### Passage
DataProf is built for Data Scientists and Engineers who need to understand their data *fast*. No more `MemoryError` when trying to profile a CSV larger than your RAM.

**Pandas-Profiling vs DataProf on a 10GB CSV:**
| Feature | Pandas-Profiling / YData | DataProf |
|---------|--------------------------|----------|
| **Memory Usage** | 12GB+ (Crashes) | **< 100MB (Streaming)** |
| **Speed** | 15+ minutes | **45 seconds** |
| **Implementation** | Python (Slow) | **Rust (Blazing Fast)** |

## Quick Start

### Installation

The easiest way to get started is via pip:

```bash
pip install dataprof
```

### Python Usage

Forget complex configurations. Just point to your file:

```python
import dataprof

# Analyze a huge file without crashing memory
# Generates a report.html with quality metrics and distributions
dataprof.profile("huge_dataset.csv").save("report.html")

### Supplied information
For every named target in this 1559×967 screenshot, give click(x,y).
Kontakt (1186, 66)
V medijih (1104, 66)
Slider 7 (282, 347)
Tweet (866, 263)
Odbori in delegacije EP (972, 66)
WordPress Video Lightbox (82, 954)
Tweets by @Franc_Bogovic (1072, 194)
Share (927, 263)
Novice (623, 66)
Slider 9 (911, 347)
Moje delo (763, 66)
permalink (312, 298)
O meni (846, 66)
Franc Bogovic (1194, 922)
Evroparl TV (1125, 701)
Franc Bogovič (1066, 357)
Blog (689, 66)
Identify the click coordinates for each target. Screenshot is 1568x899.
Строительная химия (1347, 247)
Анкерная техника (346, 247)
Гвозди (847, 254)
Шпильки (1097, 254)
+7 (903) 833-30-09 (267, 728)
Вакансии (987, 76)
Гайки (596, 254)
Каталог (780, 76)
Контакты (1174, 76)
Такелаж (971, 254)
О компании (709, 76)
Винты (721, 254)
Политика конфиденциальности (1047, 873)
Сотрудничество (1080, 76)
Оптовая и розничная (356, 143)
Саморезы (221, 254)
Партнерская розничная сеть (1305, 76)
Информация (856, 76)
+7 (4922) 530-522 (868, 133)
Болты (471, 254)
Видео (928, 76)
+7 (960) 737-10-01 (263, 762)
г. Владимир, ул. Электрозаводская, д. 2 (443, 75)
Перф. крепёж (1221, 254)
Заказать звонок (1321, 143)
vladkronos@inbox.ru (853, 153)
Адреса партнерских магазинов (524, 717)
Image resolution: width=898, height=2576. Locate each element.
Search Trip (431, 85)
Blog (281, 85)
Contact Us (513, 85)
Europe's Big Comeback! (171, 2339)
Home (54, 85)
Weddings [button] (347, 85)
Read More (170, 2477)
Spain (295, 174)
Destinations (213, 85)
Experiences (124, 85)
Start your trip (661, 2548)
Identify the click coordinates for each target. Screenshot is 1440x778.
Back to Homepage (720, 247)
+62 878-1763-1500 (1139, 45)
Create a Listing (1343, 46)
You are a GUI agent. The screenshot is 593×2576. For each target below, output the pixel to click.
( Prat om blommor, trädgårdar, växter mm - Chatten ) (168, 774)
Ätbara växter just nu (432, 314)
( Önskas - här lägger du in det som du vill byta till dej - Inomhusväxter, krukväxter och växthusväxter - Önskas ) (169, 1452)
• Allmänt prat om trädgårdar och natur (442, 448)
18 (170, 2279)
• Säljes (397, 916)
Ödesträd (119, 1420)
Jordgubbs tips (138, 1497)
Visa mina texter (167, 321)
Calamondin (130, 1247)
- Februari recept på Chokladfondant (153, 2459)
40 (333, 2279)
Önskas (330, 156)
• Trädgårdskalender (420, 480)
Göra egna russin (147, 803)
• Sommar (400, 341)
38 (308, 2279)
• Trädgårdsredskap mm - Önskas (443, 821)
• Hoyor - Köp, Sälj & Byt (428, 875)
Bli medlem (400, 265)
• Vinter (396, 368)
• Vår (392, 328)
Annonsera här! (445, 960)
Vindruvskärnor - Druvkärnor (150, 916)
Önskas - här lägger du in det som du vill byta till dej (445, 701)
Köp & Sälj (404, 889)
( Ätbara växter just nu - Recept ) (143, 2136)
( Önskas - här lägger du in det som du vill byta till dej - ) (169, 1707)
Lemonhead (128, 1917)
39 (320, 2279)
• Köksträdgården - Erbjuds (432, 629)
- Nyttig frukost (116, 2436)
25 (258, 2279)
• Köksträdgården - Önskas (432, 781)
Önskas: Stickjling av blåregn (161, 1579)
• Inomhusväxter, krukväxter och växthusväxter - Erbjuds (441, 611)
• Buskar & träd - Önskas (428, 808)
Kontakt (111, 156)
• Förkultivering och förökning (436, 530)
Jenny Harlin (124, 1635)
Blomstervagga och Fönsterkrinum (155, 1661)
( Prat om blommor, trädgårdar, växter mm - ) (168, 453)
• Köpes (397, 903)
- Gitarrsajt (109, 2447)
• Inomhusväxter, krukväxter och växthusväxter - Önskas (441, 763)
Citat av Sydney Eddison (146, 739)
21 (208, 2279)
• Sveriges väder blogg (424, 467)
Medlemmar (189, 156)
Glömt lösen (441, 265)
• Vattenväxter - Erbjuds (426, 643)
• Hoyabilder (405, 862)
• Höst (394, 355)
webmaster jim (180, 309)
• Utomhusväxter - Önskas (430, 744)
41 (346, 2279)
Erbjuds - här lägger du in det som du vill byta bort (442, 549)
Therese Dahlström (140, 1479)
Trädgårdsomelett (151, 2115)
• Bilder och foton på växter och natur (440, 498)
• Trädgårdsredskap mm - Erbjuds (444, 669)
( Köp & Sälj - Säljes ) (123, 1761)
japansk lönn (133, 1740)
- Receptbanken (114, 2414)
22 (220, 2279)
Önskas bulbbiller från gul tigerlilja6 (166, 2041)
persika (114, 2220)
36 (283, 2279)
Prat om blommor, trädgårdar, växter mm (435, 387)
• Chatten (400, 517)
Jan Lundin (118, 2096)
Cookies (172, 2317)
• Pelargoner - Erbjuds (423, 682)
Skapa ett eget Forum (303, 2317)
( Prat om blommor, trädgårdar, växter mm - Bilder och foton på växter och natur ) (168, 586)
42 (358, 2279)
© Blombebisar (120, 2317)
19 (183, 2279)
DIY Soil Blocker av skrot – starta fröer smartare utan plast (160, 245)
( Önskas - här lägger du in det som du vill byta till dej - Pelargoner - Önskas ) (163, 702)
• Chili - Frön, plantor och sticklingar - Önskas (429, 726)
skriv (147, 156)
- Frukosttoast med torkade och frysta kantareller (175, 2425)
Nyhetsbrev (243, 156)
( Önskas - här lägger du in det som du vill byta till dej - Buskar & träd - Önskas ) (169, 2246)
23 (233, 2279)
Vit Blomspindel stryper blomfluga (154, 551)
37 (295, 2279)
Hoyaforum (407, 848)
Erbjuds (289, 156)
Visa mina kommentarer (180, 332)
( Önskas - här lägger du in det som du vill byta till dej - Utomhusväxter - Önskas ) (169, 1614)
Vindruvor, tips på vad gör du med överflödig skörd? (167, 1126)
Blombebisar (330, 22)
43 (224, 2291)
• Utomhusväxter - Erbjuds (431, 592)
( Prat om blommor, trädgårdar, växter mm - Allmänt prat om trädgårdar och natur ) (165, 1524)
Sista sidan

### Tasks to carry out
**1)** Please answer these questions from the DataProf passage, one line each:
(a) What memory usage does the comparison table give for DataProf on a 10GB CSV?
(b) What command installs DataProf with pip?
(c) What file name is the report saved under in the Python example?
**2)** Write a continuation of the DataProf passage that picks up right after its last line.
The records are separate material and are not connected to the DataProf passage.

### Results for each task
**1)**
(a) < 100MB (Streaming)
(b) pip install dataprof
(c) report.html

**2)**
```

### CLI & Rust Usage (Advanced)

If you prefer the command line or are a Rust developer:

```bash
# Install via cargo
cargo install dataprof

# Generate report from CLI
dataprof-cli report huge_data.csv -o report.html
```

**More options:** `dataprof-cli --help` | [Full CLI Guide]docs/guides/CLI_USAGE_GUIDE.md

## 💡 Key Features

- **No Size Limits**: Profiles files larger than RAM using streaming and memory mapping.
- **Blazing Fast**: Written in Rust with SIMD acceleration.
- **Privacy Guaranteed**: Data never leaves your machine.
- **Format Support**: CSV, Parquet, JSON/L, and Databases (Postgres, MySQL, etc.).
- **Smart Detection**: Automatically identifies Emails, IPs, IBANs, Credit Cards, and more.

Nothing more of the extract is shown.